Friday, April 10, 2020

 

The Importance of Punctuation

Gian Biagio Conte, Ope Ingenii: Experiences of Textual Criticism (Berlin: de Gruyter, 2013), p. 9:
The mishap that befell Abbot Martin, according to a burlesque French tradition of the XV century, is well known: this devout figure had thought of embellishing the entry to his monastery with a sign saying:
Porta patens esto. Nulli claudatur honesto

Let the door remain wide open. Let it not be closed to any honest man.
But the stonemason who was given the task of engraving this inscription got the punctuation wrong:
Porta patens esto nulli. Claudatur honesto

Let not the door be opened to anybody. Let it be closed to the honest man.
What should have been a warm welcome, inspired by Christian charity, was turned into a curt message of rejection.
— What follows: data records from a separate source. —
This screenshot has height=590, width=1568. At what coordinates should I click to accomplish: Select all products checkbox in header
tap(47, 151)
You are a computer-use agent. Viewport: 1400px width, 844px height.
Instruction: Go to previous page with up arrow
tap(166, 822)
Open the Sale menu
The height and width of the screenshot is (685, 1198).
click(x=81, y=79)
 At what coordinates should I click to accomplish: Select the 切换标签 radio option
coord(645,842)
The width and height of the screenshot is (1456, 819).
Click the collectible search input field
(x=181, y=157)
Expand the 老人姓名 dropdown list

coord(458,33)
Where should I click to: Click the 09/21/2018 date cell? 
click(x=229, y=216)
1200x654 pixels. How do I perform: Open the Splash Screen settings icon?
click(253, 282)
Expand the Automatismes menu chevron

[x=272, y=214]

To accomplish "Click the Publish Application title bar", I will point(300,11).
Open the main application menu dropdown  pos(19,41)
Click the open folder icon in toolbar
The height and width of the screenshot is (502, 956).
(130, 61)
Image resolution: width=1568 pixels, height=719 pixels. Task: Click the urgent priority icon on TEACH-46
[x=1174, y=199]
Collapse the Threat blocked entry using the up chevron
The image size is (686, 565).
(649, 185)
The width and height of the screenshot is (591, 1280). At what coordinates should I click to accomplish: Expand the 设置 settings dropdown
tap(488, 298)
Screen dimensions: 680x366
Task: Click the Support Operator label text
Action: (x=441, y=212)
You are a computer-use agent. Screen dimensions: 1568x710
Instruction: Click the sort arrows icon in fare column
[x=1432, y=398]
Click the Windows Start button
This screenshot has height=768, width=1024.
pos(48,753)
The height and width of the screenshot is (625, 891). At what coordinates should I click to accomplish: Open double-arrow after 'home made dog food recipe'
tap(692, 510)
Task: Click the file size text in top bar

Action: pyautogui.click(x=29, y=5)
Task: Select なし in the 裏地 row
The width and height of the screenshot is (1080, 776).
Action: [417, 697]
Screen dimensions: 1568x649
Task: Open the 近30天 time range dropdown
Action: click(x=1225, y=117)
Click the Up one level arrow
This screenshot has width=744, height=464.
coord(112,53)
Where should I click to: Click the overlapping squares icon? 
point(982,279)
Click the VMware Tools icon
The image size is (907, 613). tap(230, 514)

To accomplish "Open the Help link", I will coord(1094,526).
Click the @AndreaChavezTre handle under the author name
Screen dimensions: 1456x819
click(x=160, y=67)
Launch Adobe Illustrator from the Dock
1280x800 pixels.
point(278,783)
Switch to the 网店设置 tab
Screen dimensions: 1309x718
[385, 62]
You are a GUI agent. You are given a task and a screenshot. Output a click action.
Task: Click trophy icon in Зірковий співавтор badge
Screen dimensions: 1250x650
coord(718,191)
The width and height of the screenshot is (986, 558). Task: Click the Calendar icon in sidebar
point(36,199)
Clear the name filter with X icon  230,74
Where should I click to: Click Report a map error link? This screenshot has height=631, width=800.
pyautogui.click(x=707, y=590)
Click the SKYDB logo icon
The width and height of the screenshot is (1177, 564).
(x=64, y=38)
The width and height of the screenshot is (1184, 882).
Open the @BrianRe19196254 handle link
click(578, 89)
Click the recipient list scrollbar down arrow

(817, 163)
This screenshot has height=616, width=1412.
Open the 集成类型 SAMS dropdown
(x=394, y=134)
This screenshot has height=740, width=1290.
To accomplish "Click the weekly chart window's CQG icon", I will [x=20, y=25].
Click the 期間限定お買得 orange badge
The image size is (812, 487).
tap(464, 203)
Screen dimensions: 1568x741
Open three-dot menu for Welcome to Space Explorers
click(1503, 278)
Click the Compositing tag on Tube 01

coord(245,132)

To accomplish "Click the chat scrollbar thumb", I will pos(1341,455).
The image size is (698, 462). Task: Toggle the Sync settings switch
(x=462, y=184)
The end of the story relates that, as a punishment for this, Martin was deprived of his ecclesiastical rank.
Id., p. 14:
It is impossible to overemphasise the importance of punctuation for the textual critic. Editors do not always devote the necessary attention to this aspect of their work; often, indeed, in their effort to choose the authentic reading among those transmitted, and to correct verbal corruptions or crypto-corruptions, they end up by accepting texts which require a more careful distinctio. This kind of intervention, too, can produce quite remarkable results for the restoration of a corrupt text. The rule will always be one, and one alone: try to translate the text you are reading literally; it is only in this way that, as you try to find a precise equivalent for the single words, you discover all the obstacles that a reading of the text as a whole overcomes and simplifies.